# EXERCISE DETAILS
Only the lines from the line containing "1373x868 pixels. How" through the final line of the entries should be printed, exactly as given, with the pictures left out.

# EXERCISE MATERIAL
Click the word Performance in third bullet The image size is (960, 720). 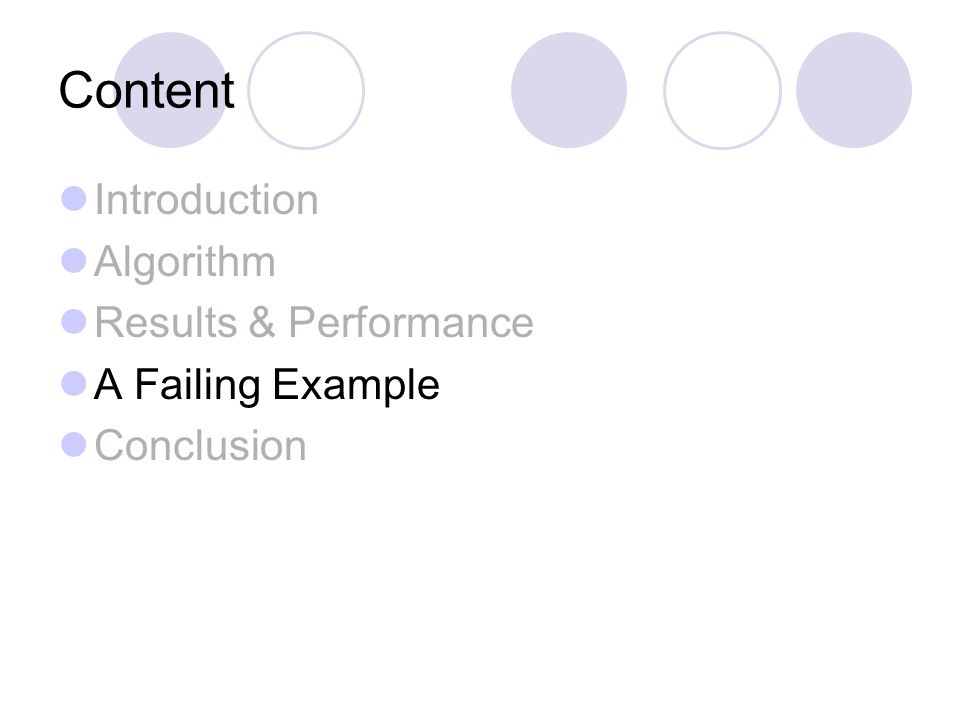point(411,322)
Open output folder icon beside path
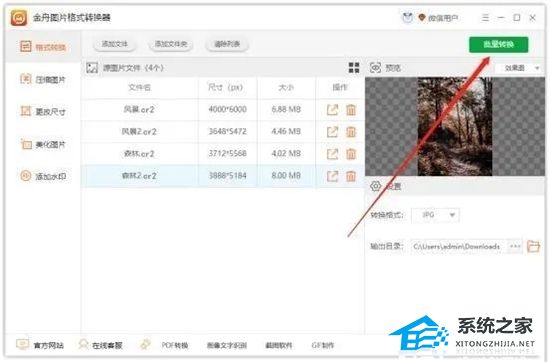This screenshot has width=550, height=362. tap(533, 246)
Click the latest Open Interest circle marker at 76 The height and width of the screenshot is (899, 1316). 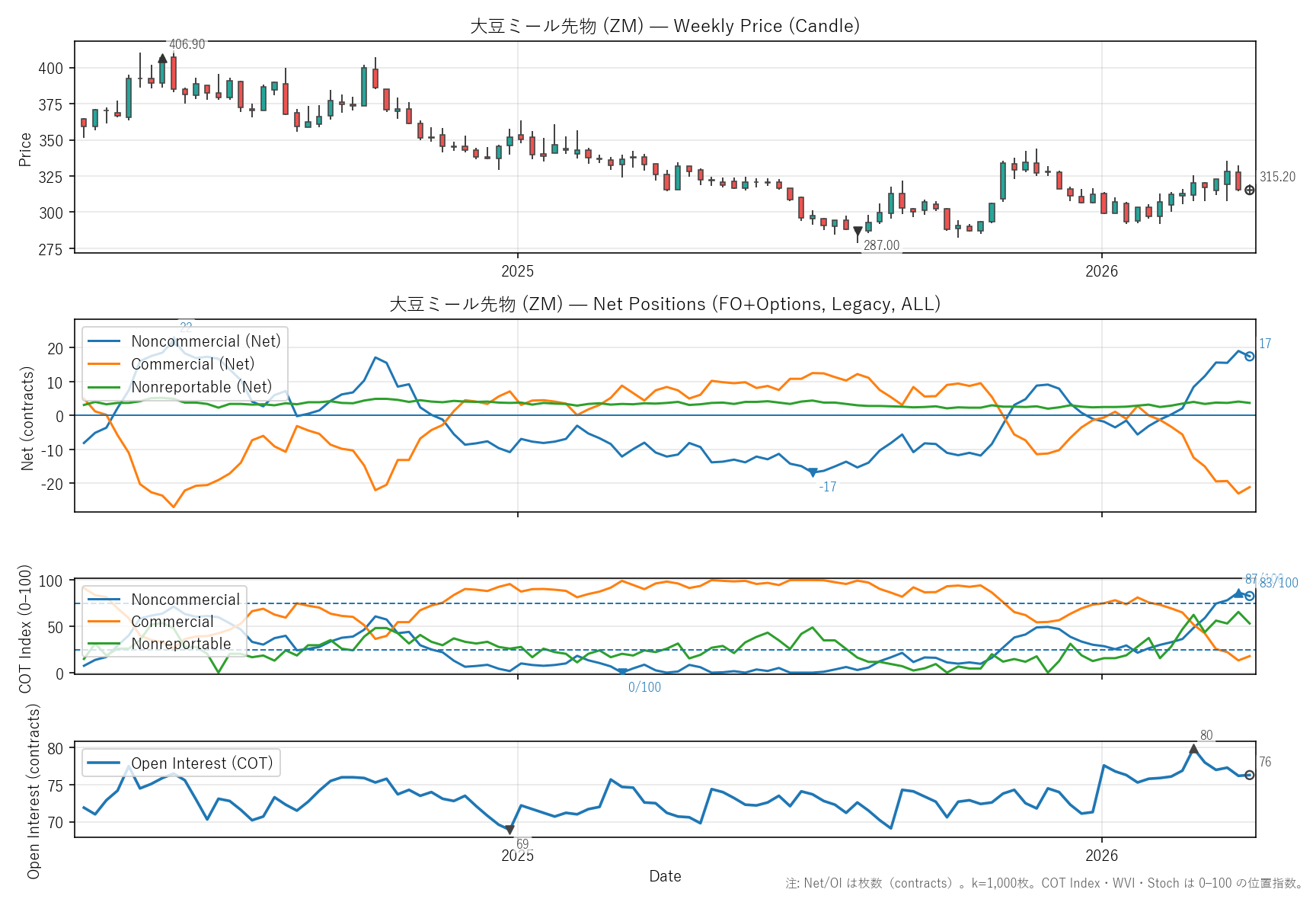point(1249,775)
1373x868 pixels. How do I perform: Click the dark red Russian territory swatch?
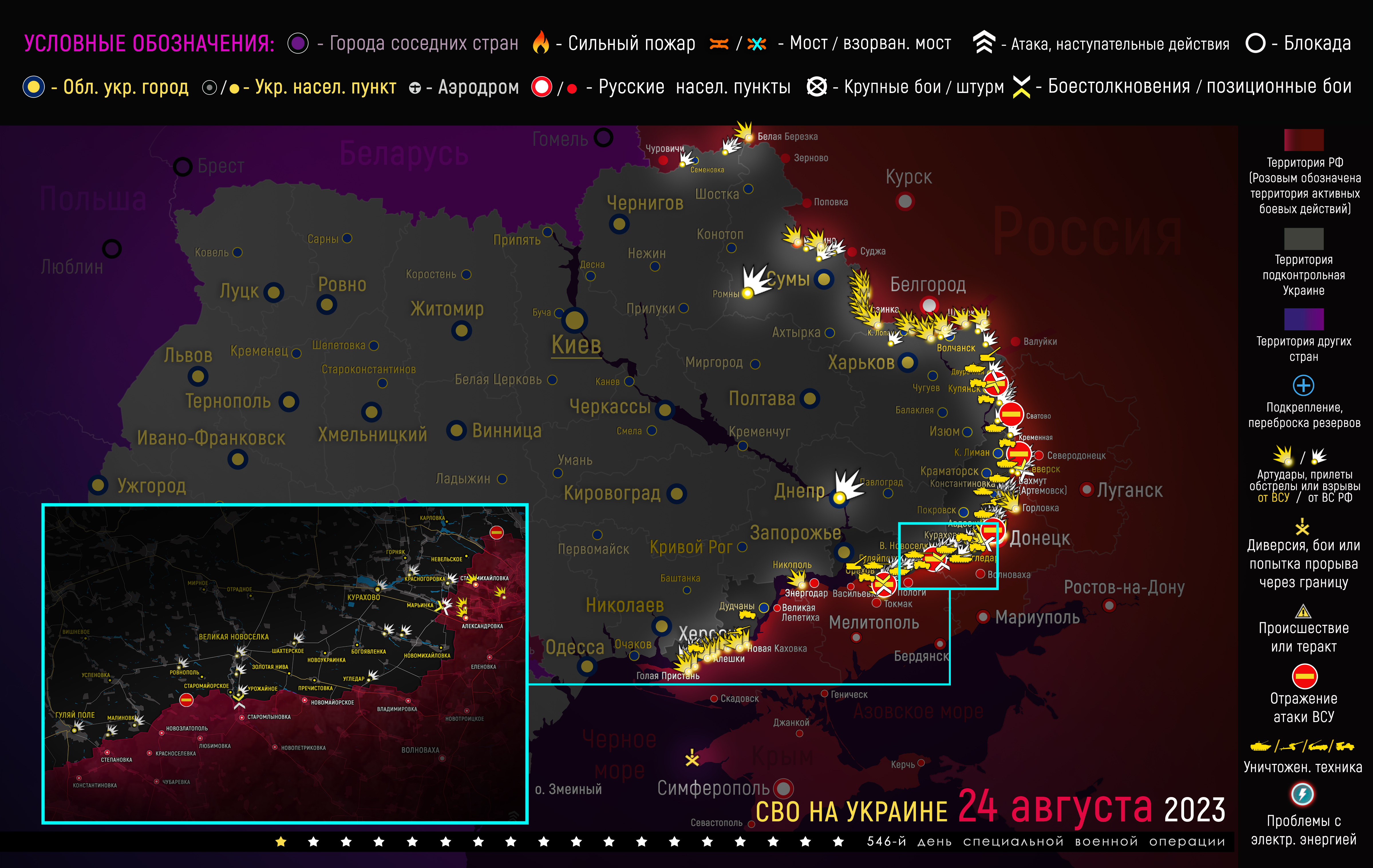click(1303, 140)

# SOLUTION FOR THIS EXERCISE
1373x868 pixels. How do I perform: Click the dark red Russian territory swatch?
click(1303, 140)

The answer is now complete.